ABIGHOR, The Bloody Cross (1989, demo)

The skull:
The best thing about covers like this is knowing that someone had to actually use scissors and glue to make it. Start with a picture of a volcanic eruption, perhaps from a National Geographic back issue, slap on a skull from an olde-tyme anatomy book, and finally paste on a gilt and bejeweled censer, to make some kind of point about the church, or something? It’s a metaphorically bloody cross, you see. The technology to make the cross appear literally bloody just didn’t exist in Abighor’s local library in 1989.

The music:
I am only slightly ashamed to admit that I own not one, but two versions of Abighor’s sole full-length release, 1994’s Anticlockwise. That album is a lesser entry in the mid-90s Italian prog/power explosion, reminding me of early Time Machine, only not as good. And, so armed with what amounts to an unreasonable degree of familiarity with this band, I thought I had a good idea of what I’d be getting with The Bloody Cross. What I got, though, was speed metal with only the vaguest intimations of progressive inclinations: more Exciter than Fates Warning, although they do occasionally stretch out a little even on this early effort.
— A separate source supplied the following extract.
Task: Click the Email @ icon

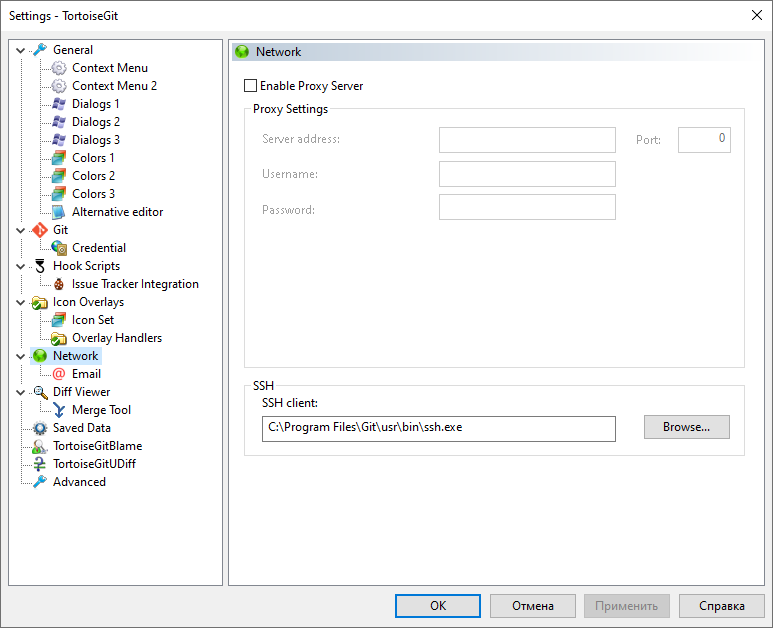Action: coord(59,374)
Amateur playing and production make this a challenging listen at times, but the energy and aggression are welcome, and while the midtempo Queensryche worship of Anticlockwise is perfectly fine for what it is, maybe if Abighor had stuck to their guns and expanded on the speedy, almost thrashy sound they have here, they might have ended up at something a bit more interesting in the end. If nothing else, the highly accented vocals of Giancarlo Mattei work better in this less controlled setting than they do in the more polished prog metal of the band’s later work. His John Cyriis scream fits better when the band is nearly going off the rails, but set against the too-serious keyboard metal of Anticlockwise he comes off as just another Italian warbler with more range than sense. The Bloody Cross is far from classic, but as context for the band’s history and the larger Italian metal scene, it’s a neat artifact.